United States v. Bodkins, 60 MJ 322 (the responsibility of the convening authority to complete post-trial processing in a timely fashion is not dependent upon a request to do so from the accused).

 

(a court of criminal appeals must review the record in each case referred to it and may affirm only such findings of guilty and the sentence or such part or amount of the sentence as it finds correct in law and fact and determines, on the basis of the entire record, should be approved; in performing its affirmative obligation to consider sentence appropriateness, the court must take into account all the facts and circumstances reflected in the record, including any unexplained and unreasonable post-trial delay).

 

(where the post-trial processing of a case is unreasonable, unexplained, and dilatory, the court of criminal appeals erred in asserting that the defense was required to ask for timely processing, and that failure to do so waived any right to relief).

 

(under United States v. Tardif, 57 M.J. 219 (C.A.A.F. 2002), the court of criminal appeals has broad discretion to grant or deny relief for unreasonable or unexplained post-trial delay, and a finding of specific prejudice is not required; the court has discretion to take into account the impact -- or lack thereof -- of any delay on the accused; in so doing, the court may consider the absence of a defense request for action as one factor among other considerations in assessing the impact of delay in a particular case, but it may not elevate that factor into the conclusive basis for denying relief by using the mere absence of a request to find waiver). 

 

(the court of criminal appeals may rely upon continuing eligibility for limited military benefits as a factor in assessing the impact of post-trial delay, but it must do so in a manner that focuses on the circumstances of the particular case; because post-trial processing entails continuing eligibility for benefits in all cases, it is not appropriate to rely on the availability of benefits as a basis for denying relief in a particular case without relating it to the circumstances of the accused in that case).

+++++

▸ INSTRUCTION 1:
Can you extract the part of the post-trial delay passage starting with "United States v. Bodkins, 60" and going on through "unreasonable post-trial delay).", copied word for word?
▸ INSTRUCTION 2:
Could you convert the records, starting with the first line and going on through the line with "(178, 391).", into a two-column CSV with the columns input and output? Use one row per record, put each value in a single quoted field, and turn line breaks into spaces.

+++++

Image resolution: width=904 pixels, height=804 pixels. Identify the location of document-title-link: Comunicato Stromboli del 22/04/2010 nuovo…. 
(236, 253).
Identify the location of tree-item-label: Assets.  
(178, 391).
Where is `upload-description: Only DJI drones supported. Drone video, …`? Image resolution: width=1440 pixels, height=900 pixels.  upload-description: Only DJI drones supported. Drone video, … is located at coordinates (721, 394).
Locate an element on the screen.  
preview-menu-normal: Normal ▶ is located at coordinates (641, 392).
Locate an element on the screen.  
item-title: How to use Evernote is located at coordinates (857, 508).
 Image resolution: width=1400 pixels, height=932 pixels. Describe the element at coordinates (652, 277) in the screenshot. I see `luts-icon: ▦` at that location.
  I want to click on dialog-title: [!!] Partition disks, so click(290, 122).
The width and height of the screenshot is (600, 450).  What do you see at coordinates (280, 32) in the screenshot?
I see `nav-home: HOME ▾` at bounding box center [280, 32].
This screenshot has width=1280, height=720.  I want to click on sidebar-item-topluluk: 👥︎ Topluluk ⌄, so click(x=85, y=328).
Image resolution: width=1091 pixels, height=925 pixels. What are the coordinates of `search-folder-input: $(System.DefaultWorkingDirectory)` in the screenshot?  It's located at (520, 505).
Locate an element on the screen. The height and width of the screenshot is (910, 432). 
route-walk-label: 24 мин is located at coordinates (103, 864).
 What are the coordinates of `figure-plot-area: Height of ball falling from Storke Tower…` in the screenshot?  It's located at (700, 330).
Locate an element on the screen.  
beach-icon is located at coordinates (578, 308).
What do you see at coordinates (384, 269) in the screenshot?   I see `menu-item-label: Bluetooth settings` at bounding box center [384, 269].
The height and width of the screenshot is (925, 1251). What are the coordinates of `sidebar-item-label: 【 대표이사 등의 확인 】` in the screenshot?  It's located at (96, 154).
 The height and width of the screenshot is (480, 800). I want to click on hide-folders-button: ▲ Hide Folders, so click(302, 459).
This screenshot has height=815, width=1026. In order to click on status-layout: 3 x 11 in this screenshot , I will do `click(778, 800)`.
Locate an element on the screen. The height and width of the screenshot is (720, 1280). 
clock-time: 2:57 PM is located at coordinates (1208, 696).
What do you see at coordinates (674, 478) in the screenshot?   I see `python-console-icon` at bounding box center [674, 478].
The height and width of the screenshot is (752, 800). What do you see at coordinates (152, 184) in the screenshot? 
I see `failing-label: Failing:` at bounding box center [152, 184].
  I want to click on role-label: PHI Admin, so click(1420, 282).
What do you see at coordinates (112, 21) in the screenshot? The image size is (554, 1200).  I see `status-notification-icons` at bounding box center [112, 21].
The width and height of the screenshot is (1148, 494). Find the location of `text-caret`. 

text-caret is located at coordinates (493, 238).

+++++

▸ SOLUTION 1:
United States v. Bodkins, 60 MJ 322 (the responsibility of the convening authority to complete post-trial processing in a timely fashion is not dependent upon a request to do so from the accused).

 

(a court of criminal appeals must review the record in each case referred to it and may affirm only such findings of guilty and the sentence or such part or amount of the sentence as it finds correct in law and fact and determines, on the basis of the entire record, should be approved; in performing its affirmative obligation to consider sentence appropriateness, the court must take into account all the facts and circumstances reflected in the record, including any unexplained and unreasonable post-trial delay).

▸ SOLUTION 2:
input,output
"Image resolution: width=904 pixels, height=804 pixels. Identify the location of document-title-link: Comunicato Stromboli del 22/04/2010 nuovo….","(236, 253)."
"Identify the location of tree-item-label: Assets.","(178, 391)."